By Obelisk on 01 April 2010

While ethical investment is not as well known or publicised as property investment or equities, it is growing in popularity. More and more investment portfolios now include a share in ethical investment.

The recent financial crisis has led many investors to take a closer look at funds and focus on where and how their money is invested. Not surprisingly, this has led to an increased demand for responsible investments. According to figures from the Investment Management Association, UK investors put £62.2 million into ethical investment funds during the last quarter of 2009.

This tendency looks set to continue; in a recent survey, Cooperative Financial Services found that 13% of investors were looking into ethical or sustainable funds for ISA allowances. And responsible investment isn't just for the small investor - more and more high net worth individuals are also sourcing responsible funds for their money.

Lack of exposure means ethical investment is surrounded by myths. The biggest is that ethical investment is often a bad performer, a misconception that has been proven more than wrong by fund results during 2009. In its Responsible Investment & Wealth Management Opportunities report released late last year, EIRIS reveal that 90% of wealth managers said their responsible investment portfolios had the same or better results as other portfolios.
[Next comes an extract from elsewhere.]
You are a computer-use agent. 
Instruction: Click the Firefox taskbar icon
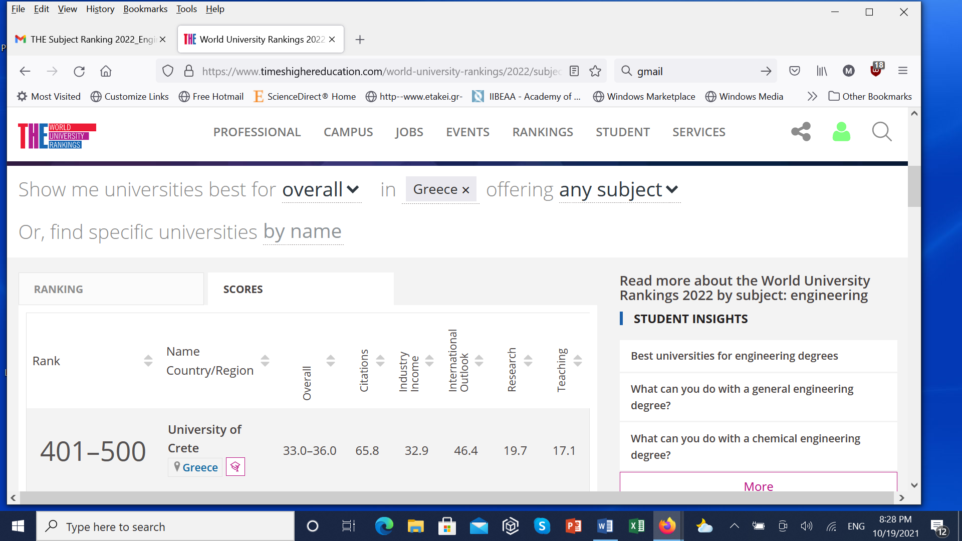pos(668,526)
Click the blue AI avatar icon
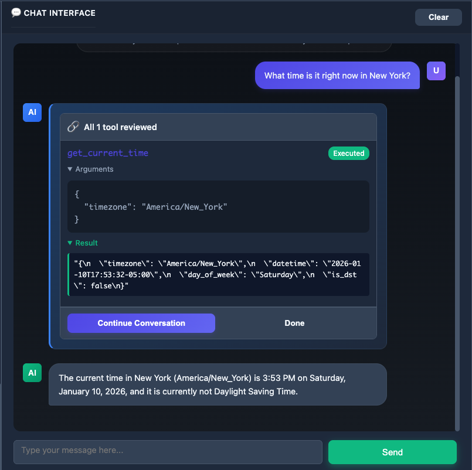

Ethical or responsible investment funds have been around for several decades. The first modern ethical mutual fund is believed to be the PAX fund, established in 1971 to avoid investments linked to the Vietnam War. Nowadays, there are hundreds of funds offering responsible investment in activities perceived as positive for the environment and/or society.
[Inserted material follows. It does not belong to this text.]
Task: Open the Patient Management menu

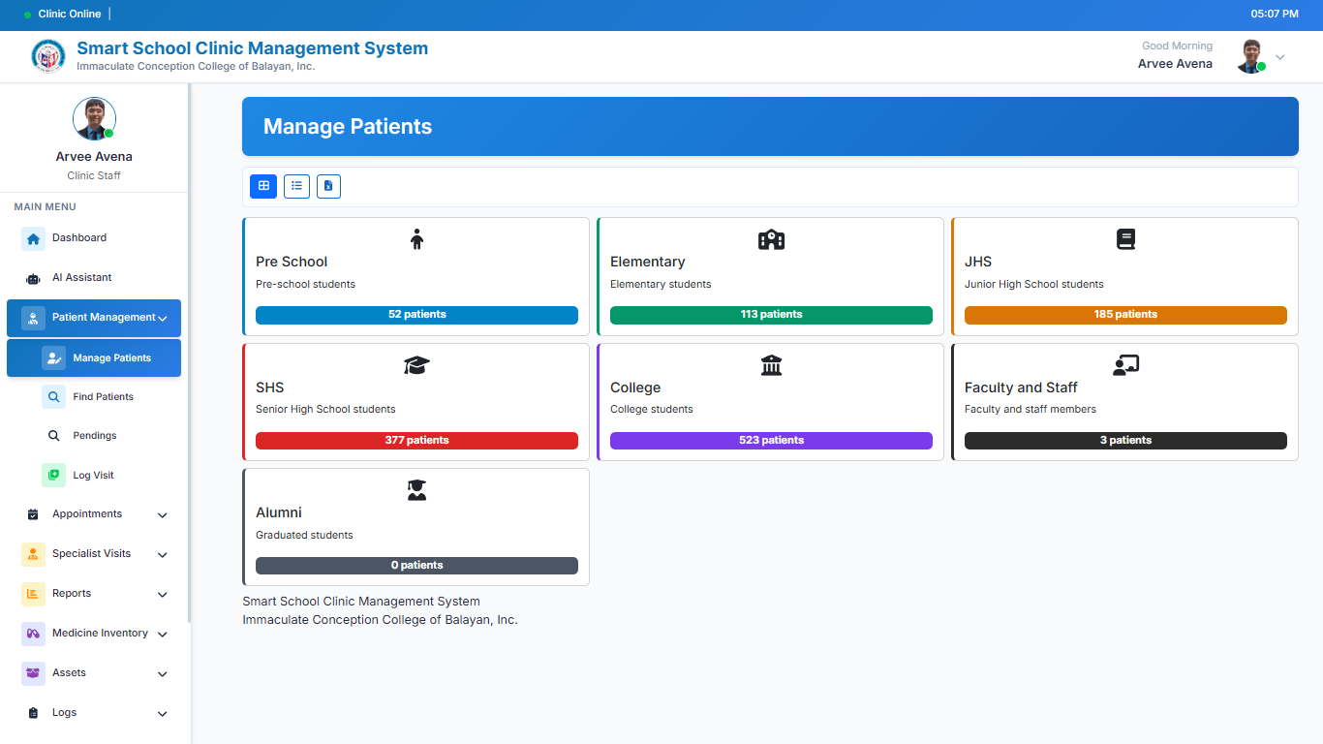Action: pos(93,317)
The increased profile of global warming has brought investment in green activities such as renewable energy or sustainable timber to the forefront. Ethical funds also invest in companies manufacturing energy saving products such as water meters or electric cars. Socially responsible investment aims to help society by choosing products such as low-cost housing projects or investing in companies who provide equal opportunities.

As well as investing in responsible ventures, ethical investment also goes out of its way to avoid so-called negative activities. These include the tobacco industry, nuclear power, arms dealing and child labour.

Some of the world's largest institutional investors including a handful of stock exchanges such as the FTSE and Brazil's Bovespa are signatories to the United Nations Principles for Responsible Investment agreement. Signatories are required to report their socio-environmental initiatives to the general public to facilitate information on responsible investment.

Bovespa signed the agreement earlier this month, reinforcing the commitment to information about responsible investment in Brazil. Bovespa has a history of initiatives to promote responsible investment - it was the first stock exchange in the world to sign the UN Global Compact in 2004 and it established the Corporate Sustainability Index in Brazil in 2005.